On the heals of TypePad’s 18 hour outage this week, there’s been (and will be) a lot of continued discussion about how to build scalable and reliable online / web-based applications. This is not a new problem (I not so fondly remember major and systemic outages in large services such as eBay and Amazon in the late 1990’s) but it’s gotten new attention as some of the emerging applications have scaled up the point as to have an interesting numbers of regular users (e.g. – it sucks if their service goes down for more than 15 minutes). For example, as far as I can tell, del.icio.us has been down for the last four hours (“del.icio.us is down for emergency maintenance. we’ll be back as soon possible.”) and on 12/15/05 Bloglines acknowledged that “Bloglines performance has sucked eggs lately.”
Tim Wolters – an extremely capable CTO – has an introduction to how he is approaching this at Collective Intellect.
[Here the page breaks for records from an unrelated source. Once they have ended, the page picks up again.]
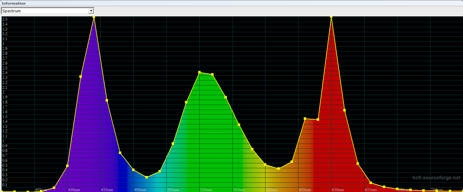Viewport: 463px width, 192px height.
Task: Click the 630nm wavelength axis label
Action: tap(338, 190)
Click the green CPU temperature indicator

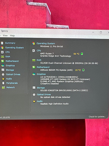[x=82, y=54]
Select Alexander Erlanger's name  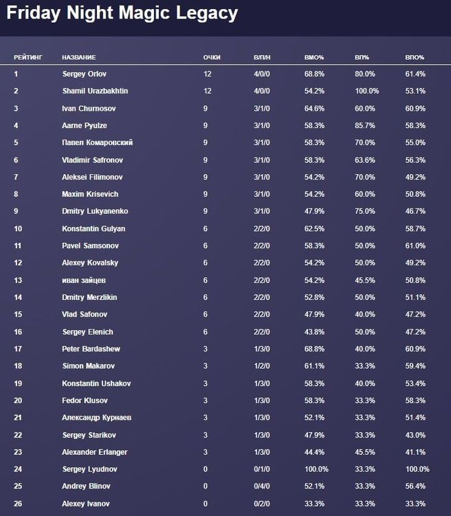94,452
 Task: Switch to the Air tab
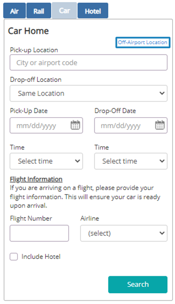[x=15, y=11]
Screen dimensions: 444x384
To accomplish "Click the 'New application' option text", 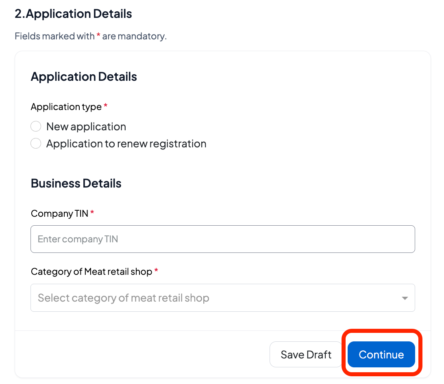I will tap(86, 127).
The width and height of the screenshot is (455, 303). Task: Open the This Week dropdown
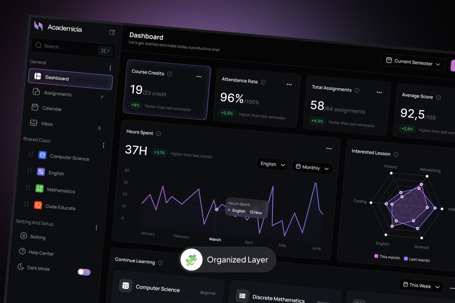(421, 286)
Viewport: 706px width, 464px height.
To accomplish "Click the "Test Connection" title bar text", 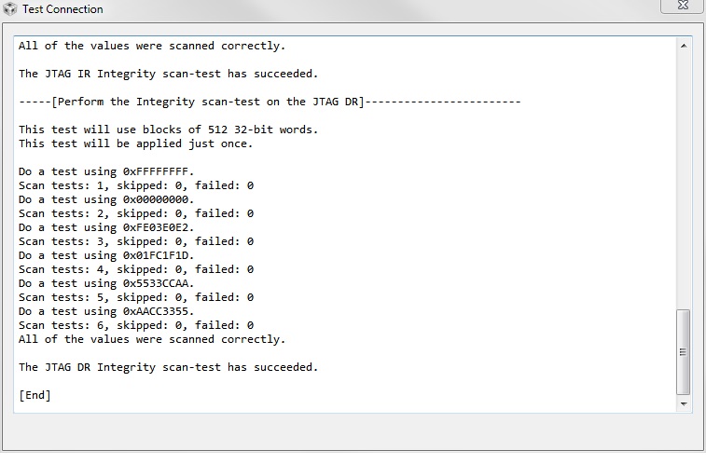I will [x=62, y=9].
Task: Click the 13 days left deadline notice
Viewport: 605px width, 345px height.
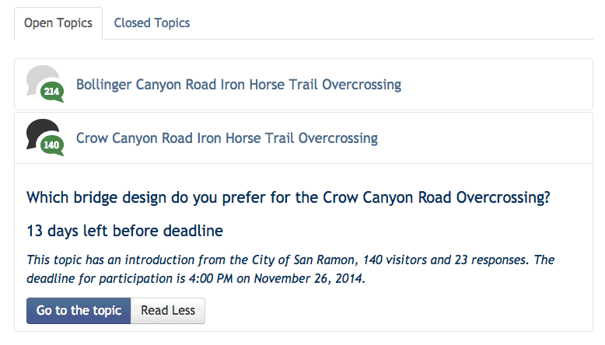Action: point(124,231)
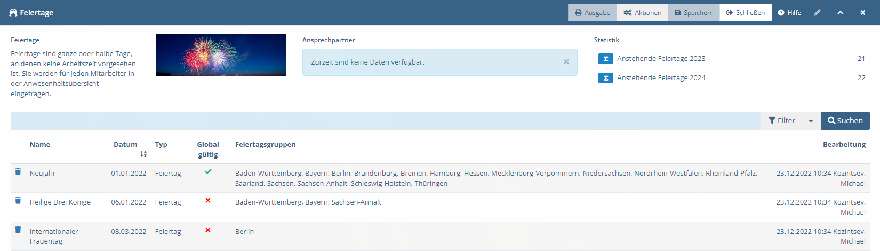Click sum icon for Anstehende Feiertage 2024
Screen dimensions: 880x251
pyautogui.click(x=606, y=78)
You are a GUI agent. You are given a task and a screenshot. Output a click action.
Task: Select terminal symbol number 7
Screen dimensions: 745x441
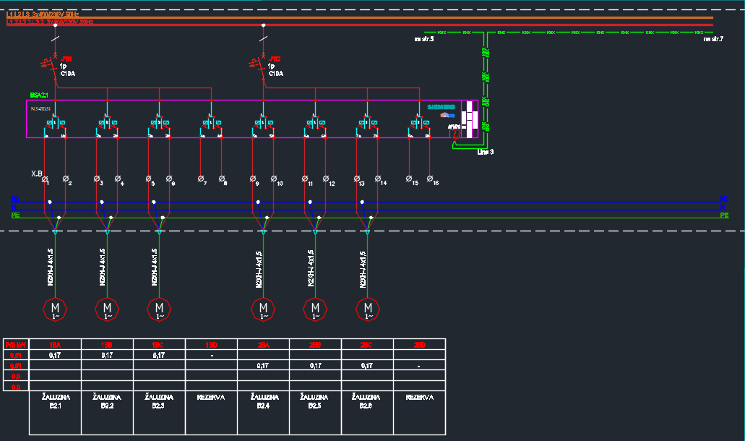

He’s taking a page from Google’s playbook and developing a web service based on a “shared nothing architecture.” On Friday, I had two different discussions about scalable architectures (e.g. “we’re going to scale up between 10x and 100x on a meaningful base in 2006 – here’s what we are planning”) and both included elements of what Tim is describing.
I expect we’ll hear a lot more about this in 2006 as a small percentage of the flood of web apps created in 2005 become popular enough to have real scale issues.